Lo sé, afirma Trapiello, hay una desproporción entre una cosa y la otra, entre la felicidad avasalladora de la familia visitando villas palladianas por el Brenta y la desgracia que luego me retiene inválido durante meses, pero es que mi ambición es describir los momentos de gozo, de placer, con la misma intensidad que los de dolor y desdicha. La maldad y la desgracia siempre son atractivas, su contrario no tiene cartel. “Todas las familias felices son iguales”, como recordarás. Muy pocos se atreven a combatir el monopolio de la maldad, a dar espacio a la jovialidad y al lado luminoso de sus vidas.
Nos liamos luego a recordar escritores que hayan permitido que la felicidad contamine sus páginas. Todos los que se nos ocurren usan el mismo recurso que Trapiello, si hay varias páginas de felicidad ofuscante agárrate porque viene el infortunio supremo, como en Scott Fitzgerald. O bien, si aparece el momento venturoso ha de ser porque ya ha desaparecido, se ha esfumado en la nada para no volver, que es la gracia de Esplendor en la hierba, pero el recuerdo de la dicha generalmente se debe a que estamos en plena desdicha.
Este es un asunto peliagudo. Podríamos incluso asegurar que los antiguos no vivían esta escisión. La Iliada solo relata tajos, decapitaciones, aplastamientos, heridas y matanzas, pero es un libro inmensamente gozoso. Lo mismo podría decirse de los trovadores que cantan a la guerra en el Medievo provenzal. Y a pesar de todos los horrores de las tragedias de Shakespeare hay en ellas un indudable frenesí vital contagioso. ¿Qué nos ha sucedido para que resulte tan difícil darle interés literario a la dicha, al júbilo, al furor de vivir? ¿Por qué es tan aburrida para los modernos la afirmación y el homenaje? Todavía Diderot y Lawrence Sterne podían expresar con toda naturalidad y gran belleza el puro gozo sin sombra de horror que lo compense.
Nos quedamos durante un rato cabizbajos y contrariados. Me arrepentí de haber llevado el tema a un encuentro de media tarde, sin copas, en una atmósfera silenciosa, de velatorio. Ambos, repentinamente, dimos con una solución transitoria, esto es, una nueva cita para seguir royendo el asunto, pero esta vez de noche y con copas.
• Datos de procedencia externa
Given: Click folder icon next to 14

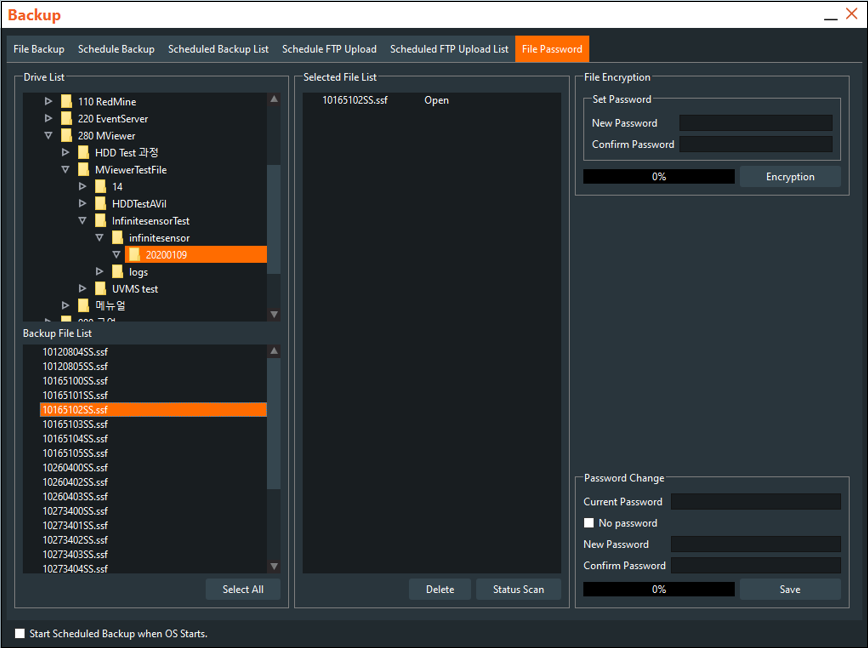Looking at the screenshot, I should (101, 187).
Llega el verano, hay terrazas, los cielos se cubren de estrellas, los vodkas con tónica sudan un forro de perlas resbaladizas, pasea la gente cogida del brazo.
He aquí que, tras el momento sombrío, volvía a aparecer la célebre promesa de felicidad, que es como se suele definir a la obra de arte. La burda imitación de Trapiello podía concluir.
Fotografía: Guadalupe de la Vallina
Siempre, siempre, es de la juntaculata.
Los momentos dichosos -que al fin y al cabo es a lo que se reduce la felicidad- son el envés de las desgracias, una hoja al viento dando vueltas hasta alcanzar el suelo.
Mola la frase!
Félix de Azúa cada vez mejor. Y Trapiello, reconozco que me cae muy bien. Me gusta sobre todo su poesía. Y me encanta que le hayáis tenido en JotDown tan de seguido dos veces.
¡Que sean más!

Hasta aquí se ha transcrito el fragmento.